Write out exactly the lines of the material below, beginning at the top and ending at the line that contains "is (1344, 896).".

··········

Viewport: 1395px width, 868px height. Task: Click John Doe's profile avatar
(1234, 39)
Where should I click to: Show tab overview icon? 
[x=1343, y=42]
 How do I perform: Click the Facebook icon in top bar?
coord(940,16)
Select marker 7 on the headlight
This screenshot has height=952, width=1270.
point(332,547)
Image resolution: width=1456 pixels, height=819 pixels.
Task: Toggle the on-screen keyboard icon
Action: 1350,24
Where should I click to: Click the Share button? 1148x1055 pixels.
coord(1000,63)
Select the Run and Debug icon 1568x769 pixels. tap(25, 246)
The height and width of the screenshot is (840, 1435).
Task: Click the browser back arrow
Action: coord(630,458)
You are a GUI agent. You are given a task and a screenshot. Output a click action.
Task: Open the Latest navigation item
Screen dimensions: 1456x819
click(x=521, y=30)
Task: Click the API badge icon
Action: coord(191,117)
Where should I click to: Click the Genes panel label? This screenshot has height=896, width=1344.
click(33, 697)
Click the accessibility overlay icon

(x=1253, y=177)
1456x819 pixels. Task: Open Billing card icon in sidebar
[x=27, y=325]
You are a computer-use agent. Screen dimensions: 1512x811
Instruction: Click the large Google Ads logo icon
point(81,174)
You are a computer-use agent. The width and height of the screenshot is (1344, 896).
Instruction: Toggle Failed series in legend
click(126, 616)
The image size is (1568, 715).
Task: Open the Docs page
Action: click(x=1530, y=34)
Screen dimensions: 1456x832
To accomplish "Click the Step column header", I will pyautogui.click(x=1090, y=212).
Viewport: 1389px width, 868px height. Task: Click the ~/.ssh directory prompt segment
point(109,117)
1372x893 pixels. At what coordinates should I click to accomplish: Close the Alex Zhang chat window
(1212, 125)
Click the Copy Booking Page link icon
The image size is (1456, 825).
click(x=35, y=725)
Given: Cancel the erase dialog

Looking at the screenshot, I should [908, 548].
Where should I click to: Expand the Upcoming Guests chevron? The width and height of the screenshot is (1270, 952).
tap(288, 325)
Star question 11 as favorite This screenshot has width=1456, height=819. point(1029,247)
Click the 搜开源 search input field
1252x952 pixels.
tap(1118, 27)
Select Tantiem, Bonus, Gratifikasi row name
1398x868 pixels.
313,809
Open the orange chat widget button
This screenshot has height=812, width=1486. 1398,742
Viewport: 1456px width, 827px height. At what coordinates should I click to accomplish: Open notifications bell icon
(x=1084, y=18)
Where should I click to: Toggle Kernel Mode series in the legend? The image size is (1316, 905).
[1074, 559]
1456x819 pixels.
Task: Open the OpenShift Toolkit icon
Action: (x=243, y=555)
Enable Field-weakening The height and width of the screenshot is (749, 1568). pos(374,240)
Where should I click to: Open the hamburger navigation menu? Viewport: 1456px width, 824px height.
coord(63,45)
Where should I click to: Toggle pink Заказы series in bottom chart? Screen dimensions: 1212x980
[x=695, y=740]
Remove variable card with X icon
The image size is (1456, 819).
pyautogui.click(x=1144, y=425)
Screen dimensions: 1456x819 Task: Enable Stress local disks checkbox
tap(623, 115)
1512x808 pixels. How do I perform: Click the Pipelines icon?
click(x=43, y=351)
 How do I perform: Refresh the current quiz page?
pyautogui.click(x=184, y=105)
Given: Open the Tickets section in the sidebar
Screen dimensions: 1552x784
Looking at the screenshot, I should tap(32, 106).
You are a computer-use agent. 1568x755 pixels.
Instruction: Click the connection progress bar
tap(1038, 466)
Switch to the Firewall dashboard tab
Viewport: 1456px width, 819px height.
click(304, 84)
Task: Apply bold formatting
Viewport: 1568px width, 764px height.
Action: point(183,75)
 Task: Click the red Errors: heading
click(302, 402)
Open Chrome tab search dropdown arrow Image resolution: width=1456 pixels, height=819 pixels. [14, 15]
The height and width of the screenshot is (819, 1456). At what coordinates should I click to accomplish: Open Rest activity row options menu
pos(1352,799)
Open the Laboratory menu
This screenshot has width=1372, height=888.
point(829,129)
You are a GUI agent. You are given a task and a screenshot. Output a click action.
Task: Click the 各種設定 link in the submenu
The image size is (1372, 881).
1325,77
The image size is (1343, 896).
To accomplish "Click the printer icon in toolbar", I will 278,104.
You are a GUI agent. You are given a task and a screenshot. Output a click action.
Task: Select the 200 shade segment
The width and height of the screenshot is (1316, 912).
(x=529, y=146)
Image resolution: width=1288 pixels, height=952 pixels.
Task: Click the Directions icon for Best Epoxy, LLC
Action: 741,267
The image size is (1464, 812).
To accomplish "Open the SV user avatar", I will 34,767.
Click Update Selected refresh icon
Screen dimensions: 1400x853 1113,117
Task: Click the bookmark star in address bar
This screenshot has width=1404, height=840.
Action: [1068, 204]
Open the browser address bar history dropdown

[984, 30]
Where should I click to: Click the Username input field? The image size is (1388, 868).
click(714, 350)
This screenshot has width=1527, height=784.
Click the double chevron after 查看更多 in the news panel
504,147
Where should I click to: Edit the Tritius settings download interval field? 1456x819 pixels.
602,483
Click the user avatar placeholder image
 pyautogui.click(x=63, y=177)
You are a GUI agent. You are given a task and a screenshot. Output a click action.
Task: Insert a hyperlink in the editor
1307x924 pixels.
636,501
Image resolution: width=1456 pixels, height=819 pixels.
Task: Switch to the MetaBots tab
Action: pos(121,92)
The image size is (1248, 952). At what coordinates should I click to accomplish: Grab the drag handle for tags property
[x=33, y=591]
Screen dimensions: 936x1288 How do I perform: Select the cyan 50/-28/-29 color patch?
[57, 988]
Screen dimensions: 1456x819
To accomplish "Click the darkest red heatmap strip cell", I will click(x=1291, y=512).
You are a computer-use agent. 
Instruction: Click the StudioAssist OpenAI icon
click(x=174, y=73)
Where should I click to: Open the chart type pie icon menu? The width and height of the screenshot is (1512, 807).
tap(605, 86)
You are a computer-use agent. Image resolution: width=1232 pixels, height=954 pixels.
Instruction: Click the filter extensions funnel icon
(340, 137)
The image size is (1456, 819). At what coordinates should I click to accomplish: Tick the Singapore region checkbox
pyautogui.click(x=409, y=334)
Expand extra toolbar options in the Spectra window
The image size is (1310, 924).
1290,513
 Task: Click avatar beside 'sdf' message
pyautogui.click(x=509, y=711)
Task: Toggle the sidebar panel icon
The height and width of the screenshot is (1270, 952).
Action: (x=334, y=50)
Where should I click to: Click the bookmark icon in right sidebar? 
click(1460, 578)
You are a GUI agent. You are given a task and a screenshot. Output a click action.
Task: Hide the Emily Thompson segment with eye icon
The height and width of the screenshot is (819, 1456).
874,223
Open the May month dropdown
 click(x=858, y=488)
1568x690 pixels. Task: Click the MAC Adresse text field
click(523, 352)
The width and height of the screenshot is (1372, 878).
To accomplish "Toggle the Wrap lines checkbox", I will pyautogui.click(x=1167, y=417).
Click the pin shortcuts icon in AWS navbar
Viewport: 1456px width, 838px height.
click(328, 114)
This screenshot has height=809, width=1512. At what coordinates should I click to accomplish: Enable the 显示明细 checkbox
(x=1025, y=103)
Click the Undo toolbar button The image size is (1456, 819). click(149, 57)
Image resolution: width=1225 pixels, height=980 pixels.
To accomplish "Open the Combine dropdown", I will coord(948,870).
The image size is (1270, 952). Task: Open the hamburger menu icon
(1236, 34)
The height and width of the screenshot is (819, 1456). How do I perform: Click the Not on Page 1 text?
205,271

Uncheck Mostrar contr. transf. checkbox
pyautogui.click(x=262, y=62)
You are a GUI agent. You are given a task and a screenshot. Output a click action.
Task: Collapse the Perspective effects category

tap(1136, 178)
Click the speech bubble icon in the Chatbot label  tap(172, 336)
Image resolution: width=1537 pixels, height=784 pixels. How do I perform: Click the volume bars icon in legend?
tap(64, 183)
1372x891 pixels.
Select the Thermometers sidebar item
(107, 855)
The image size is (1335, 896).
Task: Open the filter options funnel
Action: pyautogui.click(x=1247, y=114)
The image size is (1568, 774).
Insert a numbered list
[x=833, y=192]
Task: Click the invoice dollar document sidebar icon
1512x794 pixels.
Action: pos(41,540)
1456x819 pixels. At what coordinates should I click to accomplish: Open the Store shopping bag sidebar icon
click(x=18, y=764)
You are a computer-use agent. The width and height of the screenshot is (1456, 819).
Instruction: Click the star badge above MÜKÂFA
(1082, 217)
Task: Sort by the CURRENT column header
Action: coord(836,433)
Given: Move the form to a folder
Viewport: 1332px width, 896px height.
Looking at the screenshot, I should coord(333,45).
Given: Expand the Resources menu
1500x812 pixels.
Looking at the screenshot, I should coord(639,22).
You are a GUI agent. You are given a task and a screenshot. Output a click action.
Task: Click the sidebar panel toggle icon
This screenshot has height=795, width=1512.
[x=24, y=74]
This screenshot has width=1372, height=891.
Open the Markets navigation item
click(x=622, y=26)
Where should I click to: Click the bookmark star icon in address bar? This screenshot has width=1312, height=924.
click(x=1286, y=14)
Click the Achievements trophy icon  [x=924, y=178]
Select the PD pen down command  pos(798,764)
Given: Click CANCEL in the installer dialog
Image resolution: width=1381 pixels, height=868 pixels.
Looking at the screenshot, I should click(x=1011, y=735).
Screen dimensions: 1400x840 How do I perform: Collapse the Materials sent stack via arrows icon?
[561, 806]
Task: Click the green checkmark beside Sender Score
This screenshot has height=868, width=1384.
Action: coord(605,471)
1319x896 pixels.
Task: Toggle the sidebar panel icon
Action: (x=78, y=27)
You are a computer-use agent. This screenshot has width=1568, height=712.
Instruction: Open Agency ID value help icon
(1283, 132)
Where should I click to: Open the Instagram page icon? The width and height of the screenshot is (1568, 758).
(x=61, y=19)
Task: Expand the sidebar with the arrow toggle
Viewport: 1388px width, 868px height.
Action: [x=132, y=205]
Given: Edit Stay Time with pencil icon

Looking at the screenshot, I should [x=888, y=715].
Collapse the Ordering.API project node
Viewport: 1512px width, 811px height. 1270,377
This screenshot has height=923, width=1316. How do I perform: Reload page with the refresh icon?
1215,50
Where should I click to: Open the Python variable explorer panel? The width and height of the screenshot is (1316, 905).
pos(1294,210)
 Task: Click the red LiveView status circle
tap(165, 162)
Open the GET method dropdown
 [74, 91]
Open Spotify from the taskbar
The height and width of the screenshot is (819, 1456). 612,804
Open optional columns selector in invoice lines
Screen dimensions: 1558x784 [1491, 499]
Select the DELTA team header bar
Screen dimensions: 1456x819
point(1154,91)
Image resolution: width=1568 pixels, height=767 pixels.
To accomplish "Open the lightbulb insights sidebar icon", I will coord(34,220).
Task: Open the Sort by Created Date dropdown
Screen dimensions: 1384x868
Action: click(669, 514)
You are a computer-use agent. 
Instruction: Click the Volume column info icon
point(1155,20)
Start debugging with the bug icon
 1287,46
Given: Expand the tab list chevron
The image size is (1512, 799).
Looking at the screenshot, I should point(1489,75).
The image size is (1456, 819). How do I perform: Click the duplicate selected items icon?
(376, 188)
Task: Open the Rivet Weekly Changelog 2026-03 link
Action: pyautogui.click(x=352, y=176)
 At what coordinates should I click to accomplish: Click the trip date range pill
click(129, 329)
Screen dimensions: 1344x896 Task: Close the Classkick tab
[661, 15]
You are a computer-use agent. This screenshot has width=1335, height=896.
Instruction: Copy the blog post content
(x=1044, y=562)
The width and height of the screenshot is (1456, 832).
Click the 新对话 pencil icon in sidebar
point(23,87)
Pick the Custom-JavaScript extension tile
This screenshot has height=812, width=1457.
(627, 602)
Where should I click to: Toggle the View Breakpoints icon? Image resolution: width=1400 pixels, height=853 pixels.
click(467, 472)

··········

| Answer section |
Viewport: 1395px width, 868px height. Task: Click John Doe's profile avatar
(1234, 39)
Where should I click to: Show tab overview icon? 
[x=1343, y=42]
 How do I perform: Click the Facebook icon in top bar?
coord(940,16)
Select marker 7 on the headlight
This screenshot has height=952, width=1270.
point(332,547)
Image resolution: width=1456 pixels, height=819 pixels.
Task: Toggle the on-screen keyboard icon
Action: 1350,24
Where should I click to: Click the Share button? 1148x1055 pixels.
coord(1000,63)
Select the Run and Debug icon 1568x769 pixels. tap(25, 246)
The height and width of the screenshot is (840, 1435).
Task: Click the browser back arrow
Action: coord(630,458)
You are a GUI agent. You are given a task and a screenshot. Output a click action.
Task: Open the Latest navigation item
Screen dimensions: 1456x819
click(x=521, y=30)
Task: Click the API badge icon
Action: coord(191,117)
Where should I click to: Click the Genes panel label? This screenshot has height=896, width=1344.
click(33, 697)
Click the accessibility overlay icon

(x=1253, y=177)
1456x819 pixels. Task: Open Billing card icon in sidebar
[x=27, y=325]
You are a computer-use agent. Screen dimensions: 1512x811
Instruction: Click the large Google Ads logo icon
point(81,174)
You are a computer-use agent. The width and height of the screenshot is (1344, 896).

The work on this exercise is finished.